Graphic Designers Create Informational Posters on Complex Policy Issues

BY FABIANA MEACHAM
August 24, 2010

making policy public

[The Vendor Power! poster breaks down NYC's rules and regulations for street vendors. Photo courtesy of Making Policy Public]

Much to the chagrin of many graphic designers, the most effective and skilled examples of their trade often exist within the field of advertising, where the profits reaped from consumption dominate the end product. But when the rare opportunity does arise to use graphic design for the public good, the results can be inspiring and just as effective.

By bringing together advocates and designers to create informational fold-out posters, the Center for Urban Pedagogy's (CUP) "Making Policy Public" project illustrates and elucidates complex policy issues for the average person.

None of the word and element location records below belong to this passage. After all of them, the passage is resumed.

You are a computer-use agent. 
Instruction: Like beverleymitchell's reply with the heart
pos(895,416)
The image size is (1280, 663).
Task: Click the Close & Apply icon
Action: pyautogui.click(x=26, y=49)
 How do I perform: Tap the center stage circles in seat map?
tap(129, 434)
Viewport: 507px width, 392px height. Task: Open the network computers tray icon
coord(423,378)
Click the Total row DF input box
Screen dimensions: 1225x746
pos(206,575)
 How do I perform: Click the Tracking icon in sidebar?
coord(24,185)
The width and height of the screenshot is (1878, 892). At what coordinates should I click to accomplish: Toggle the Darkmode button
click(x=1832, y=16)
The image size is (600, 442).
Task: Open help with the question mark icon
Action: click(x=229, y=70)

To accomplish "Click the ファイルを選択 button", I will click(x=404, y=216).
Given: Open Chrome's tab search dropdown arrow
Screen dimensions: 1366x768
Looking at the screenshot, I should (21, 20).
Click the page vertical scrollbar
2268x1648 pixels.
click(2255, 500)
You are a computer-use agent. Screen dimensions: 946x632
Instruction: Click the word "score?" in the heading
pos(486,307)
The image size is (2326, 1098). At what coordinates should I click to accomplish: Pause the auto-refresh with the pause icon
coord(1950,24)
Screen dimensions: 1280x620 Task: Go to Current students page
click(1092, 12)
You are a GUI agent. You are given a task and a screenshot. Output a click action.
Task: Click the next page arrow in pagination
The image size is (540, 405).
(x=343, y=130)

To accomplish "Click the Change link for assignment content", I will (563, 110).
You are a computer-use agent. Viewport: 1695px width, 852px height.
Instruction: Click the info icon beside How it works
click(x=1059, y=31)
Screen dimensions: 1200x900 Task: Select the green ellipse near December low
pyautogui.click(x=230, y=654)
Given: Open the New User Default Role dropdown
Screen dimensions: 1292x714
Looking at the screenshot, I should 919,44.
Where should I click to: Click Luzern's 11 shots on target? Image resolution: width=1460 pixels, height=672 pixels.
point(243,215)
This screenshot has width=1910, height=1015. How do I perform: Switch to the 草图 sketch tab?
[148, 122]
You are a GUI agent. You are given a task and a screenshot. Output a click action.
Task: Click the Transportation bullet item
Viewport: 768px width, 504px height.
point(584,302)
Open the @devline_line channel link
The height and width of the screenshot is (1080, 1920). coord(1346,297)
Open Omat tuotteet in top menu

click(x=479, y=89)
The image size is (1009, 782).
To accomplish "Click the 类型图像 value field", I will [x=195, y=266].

CUP has released a total of six posters on issues ranging from immigration rights to the juvenile justice system. Rather than taking a hard stance on most issues, the posters serve to educate the public about the policies that currently exist, emphasizing their impact on communities and personal lives.

Although hard copies of the posters are for sale through the website, PDF versions are available for free online. While CUP is a New York-based organization that deals largely with local issues, the posters are nevertheless an inspiring example of how we might use graphic design to teach ourselves and our communities about the often nebulous world of public policy.